Installée sur un terrain de 8 000 m², disposant d’un hangar de stockage de 450 m², de bureaux et d’un magasin, l’entreprise vend des matériaux et loue du matériel professionnel. En 2009, afin d’augmenter son volume de livraison, sa réactivité et son indépendance, Gilles investit dans un camion grue qui renforce les capacités logistiques. La crise du bâtiment de 2010 impose une diversification. Avec son père qui l’a rejoint en 2009, ils décident de créer une branche de maçonnerie pour répondre à la demande du monde agricole, tout en maintenant son coeur de métier : le négoce. En 2013, un deuxième dépôt voit le jour. Et en 2023, son frère Christophe – présent dans la société, d’abord comme apprenti maçon puis commercial – devient officiellement son associé. L’entreprise grandit avec méthode et lucidité.
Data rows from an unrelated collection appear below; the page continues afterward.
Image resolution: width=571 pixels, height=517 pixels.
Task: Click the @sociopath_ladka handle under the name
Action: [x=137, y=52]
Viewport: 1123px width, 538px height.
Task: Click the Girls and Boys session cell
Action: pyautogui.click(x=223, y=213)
Compenser son handicap et bien s’entourer
Au quotidien, Gilles n’élude pas les contraintes liées à sa déficience visuelle. Il les transforme en levier d’organisation : « J’ai conçu le bâtiment de A à Z, en évitant d’ajouter des marches, pour optimiser mes déplacements. » Il s’appuie sur une synthèse vocale, une plage braille1 intégrée au clavier, et scanne les documents pour les lire numériquement. Il a aussi appris à compenser par une mémoire hors normes : « Je retiens les numéros de téléphone par coeur, ce qui me fait gagner un temps fou. ».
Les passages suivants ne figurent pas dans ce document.